# Selected text
Skip site navigation (1)Skip section navigation (2)
Date:      Fri, 5 Jul 2013 07:53:32 -0700
From:      Jeremy Chadwick <jdc@koitsu.org>
To:        Daniel Kalchev <daniel@digsys.bg>
Cc:        freebsd-fs@freebsd.org
Subject:   Re: Slow resilvering with mirrored ZIL
Message-ID:  <20130705145332.GA5449@icarus.home.lan>
In-Reply-To: <51D6A206.2020303@digsys.bg>
References:  <CBCA1716-A3EC-4E3B-AE0A-3C8028F6AACF@alumni.chalmers.se> <20130704000405.GA75529@icarus.home.lan> <C8C696C0-2963-4868-8BB8-6987B47C3460@alumni.chalmers.se> <20130704171637.GA94539@icarus.home.lan> <2A261BEA-4452-4F6A-8EFB-90A54D79CBB9@alumni.chalmers.se> <20130704191203.GA95642@icarus.home.lan> <43015E9015084CA6BAC6978F39D22E8B@multiplay.co.uk> <CAOjFWZ4obK1cSmvTpW%2Bt4xKdMf%2BkJV5w-sujDT1AZoepj%2B5YrA@mail.gmail.com> <3CFB4564D8EB4A6A9BCE2AFCC5B6E400@multiplay.co.uk> <51D6A206.2020303@digsys.bg>

next in thread | previous in thread | raw e-mail | index | archive | help
On Fri, Jul 05, 2013 at 01:37:58PM +0300, Daniel Kalchev wrote:
> 
> On 05.07.13 02:28, Steven Hartland wrote:
> >
> >
> >If anyone wants my current patches which add switch to 4k ashift
> >by default
> >as a sysctl + works with QUIRKS too, just let me know.
> >
> >They are well tested, just we want more options before putting in
> >the tree.
> 
> Is it not easier to add this as an option to zpool create, instead
> of an sysctl?

# Goals
**a)** Answer these questions about the mailing-list message:
(i) What is the subject line of the message?
(ii) Who wrote on 05.07.13 at 02:28 offering patches to switch to 4k ashift by default?
(iii) Where does Daniel Kalchev suggest adding the option instead of a sysctl?
**b)** Return the stretch of the mailing-list message from "next in thread" through "let me know.", copied word for word.
These entries were drawn from a separate source.

# Rows on where targets appear

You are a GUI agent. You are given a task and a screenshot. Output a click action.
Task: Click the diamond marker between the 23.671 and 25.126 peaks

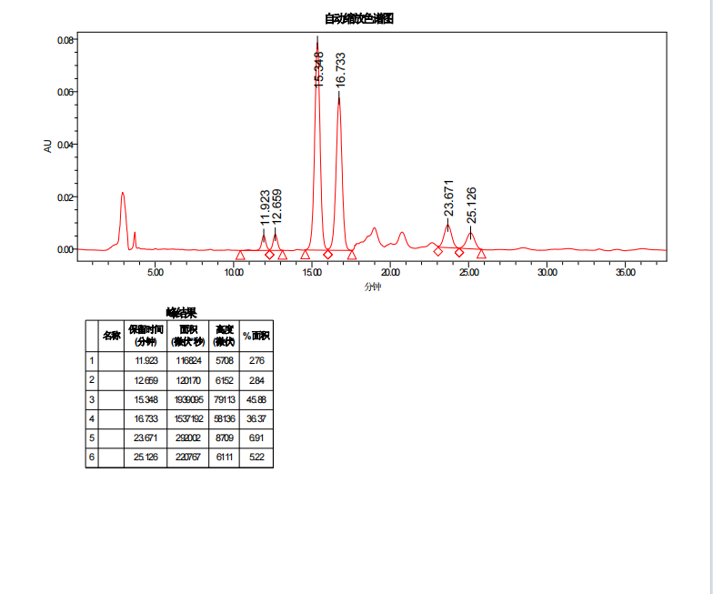(x=459, y=252)
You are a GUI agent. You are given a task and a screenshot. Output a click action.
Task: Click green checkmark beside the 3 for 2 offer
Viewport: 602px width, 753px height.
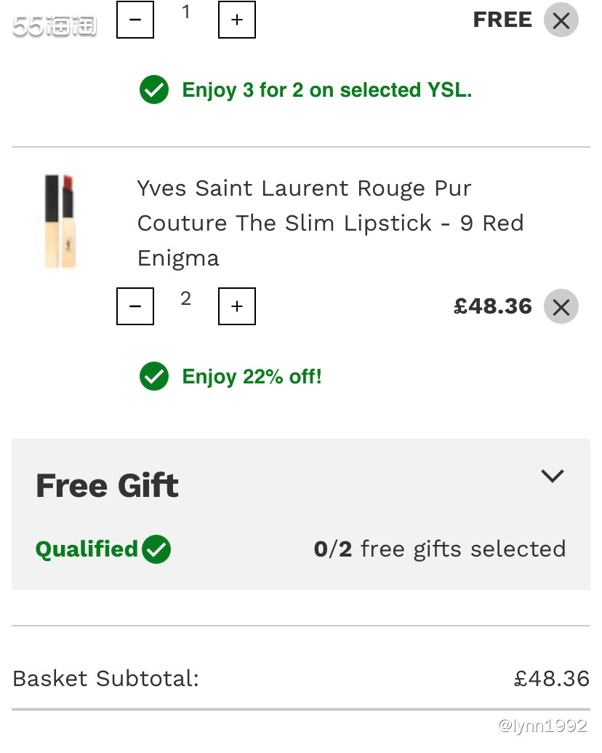point(154,90)
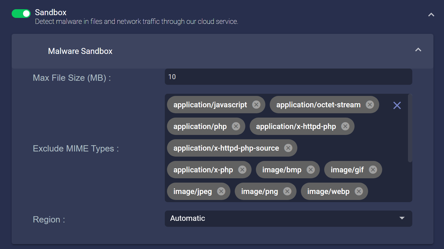Delete the application/x-php tag
This screenshot has height=249, width=444.
(242, 170)
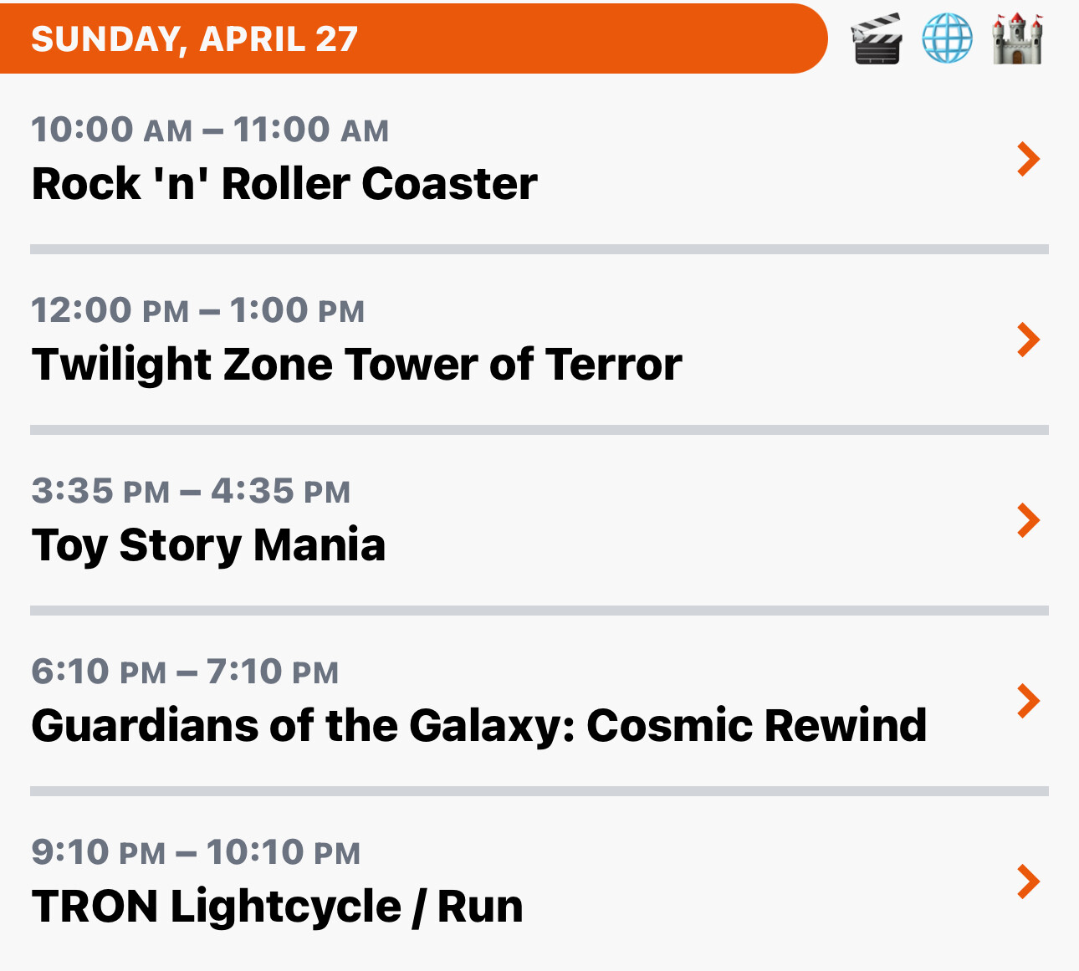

# Task-by-task results
**a)**
(i) Re: Slow resilvering with mirrored ZIL
(ii) Steven Hartland
(iii) As an option to zpool create

**b)**
next in thread | previous in thread | raw e-mail | index | archive | help
On Fri, Jul 05, 2013 at 01:37:58PM +0300, Daniel Kalchev wrote:
> 
> On 05.07.13 02:28, Steven Hartland wrote:
> >
> >
> >If anyone wants my current patches which add switch to 4k ashift
> >by default
> >as a sysctl + works with QUIRKS too, just let me know.